Mehr als eine Nasenlänge Vorsprung: Frau vs. Mann

Der Mythos der leistungsstärkeren Männlichkeit konnte in den 90ern getrost ad acta gelegt werden. Dafür brauchte die deutsche Ultra-Triathletin Astrid Benöhr 1997 über die fünffache Triathlon-Distanz nur 74 Stunden. Damit war die Ausnahme-Athletin eindeutig flotter im Ziel als der bisherige männliche Weltrekordhalter - nämlich 2:15 Stunden. 1999 düpierte sie über die zehnfache Distanz (38 km Schwimmen, 1.800 km Radfahren und 422 km Laufen) mit gut 187 Stunden wiederum die männliche Konkurrenz und blieb fünf Stunden unter der bisherigen Männer-Bestmarke. In Ironman-Kreisen hat sie sich inzwischen noch einen weiteren Titel eingeheimst - als "die Frau vor den Männern". Modernes sportwissenschaftliches Know-how bestätigt: Bei extremen Ausdauerleistungen haben Frauen bessere körperliche Voraussetzungen - und somit die Nase auf der Ziellinie vorn.

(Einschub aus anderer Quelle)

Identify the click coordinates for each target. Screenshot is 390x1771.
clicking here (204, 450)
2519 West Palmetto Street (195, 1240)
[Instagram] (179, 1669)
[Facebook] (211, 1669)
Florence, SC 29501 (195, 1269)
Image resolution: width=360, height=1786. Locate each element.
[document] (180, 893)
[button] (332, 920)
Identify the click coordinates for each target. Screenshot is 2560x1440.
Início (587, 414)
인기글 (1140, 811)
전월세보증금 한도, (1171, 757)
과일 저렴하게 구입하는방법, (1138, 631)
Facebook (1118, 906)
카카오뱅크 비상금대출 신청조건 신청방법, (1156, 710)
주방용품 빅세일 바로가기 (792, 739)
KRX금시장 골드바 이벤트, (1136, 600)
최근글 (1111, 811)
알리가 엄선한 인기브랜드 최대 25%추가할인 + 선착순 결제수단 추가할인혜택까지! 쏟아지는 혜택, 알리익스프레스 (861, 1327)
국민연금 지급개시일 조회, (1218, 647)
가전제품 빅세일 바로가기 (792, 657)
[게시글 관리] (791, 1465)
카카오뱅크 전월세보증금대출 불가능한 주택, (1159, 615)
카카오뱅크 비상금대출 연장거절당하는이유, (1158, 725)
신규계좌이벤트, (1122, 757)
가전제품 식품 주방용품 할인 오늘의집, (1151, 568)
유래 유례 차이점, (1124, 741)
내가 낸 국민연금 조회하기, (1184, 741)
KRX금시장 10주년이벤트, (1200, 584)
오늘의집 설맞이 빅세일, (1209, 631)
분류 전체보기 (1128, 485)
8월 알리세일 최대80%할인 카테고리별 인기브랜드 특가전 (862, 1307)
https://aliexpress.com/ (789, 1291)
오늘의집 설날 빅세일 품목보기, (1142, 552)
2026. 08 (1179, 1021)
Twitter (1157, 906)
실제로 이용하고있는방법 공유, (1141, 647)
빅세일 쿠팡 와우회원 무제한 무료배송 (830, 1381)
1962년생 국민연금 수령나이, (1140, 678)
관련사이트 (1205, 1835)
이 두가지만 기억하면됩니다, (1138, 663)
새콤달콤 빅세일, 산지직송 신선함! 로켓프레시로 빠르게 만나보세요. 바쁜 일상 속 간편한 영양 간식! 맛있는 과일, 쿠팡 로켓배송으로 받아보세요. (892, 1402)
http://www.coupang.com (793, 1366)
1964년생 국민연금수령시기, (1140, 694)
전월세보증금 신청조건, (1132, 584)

Trotz gräflicher Vorbildsportlerin: Skispringen wartet auf Olympia-Segen

Pionierin des Damenskisprungs soll eine waschechte Gräfin gewesen sein: 1908 erzielte Paula von Lamberg in Kitzbühel "im langen Rock und tadelloser Haltung" die damals aufsehenerregende Sprungweite von 24 Metern. Die anschließende Diskussion über skispringende Frauen hat bis heute nichts an ihrer Brisanz verloren. Noch in den 90ern wetterten männliche Funktionäre über die Wucht des Aufpralls, der weder die weibliche Wirbelsäule noch die Gebärmutter standhalten könnten. Zwar dürfen die Nachfolgerinnen der Gräfin seit 1998 endlich auch offiziell von der Schanze springen, tragen den FIS Ladies Grand Prix aus und ermittelten 2009 in Liberec erstmalig eine Weltmeisterin. Trotzdem bleibt den Skispringerinnen Olympia bislang verwehrt - das IOC lehnte einen Antrag zur Aufnahme eines Damenwettbewerbes für die Winterspiele 2010 ab, obwohl zehn Skispringerinnen wegen Diskriminierung geklagt hatten. Im Juli 2011 wird das IOC seinen Segen oder Nicht-Segen für die Winterspiele 2014 geben.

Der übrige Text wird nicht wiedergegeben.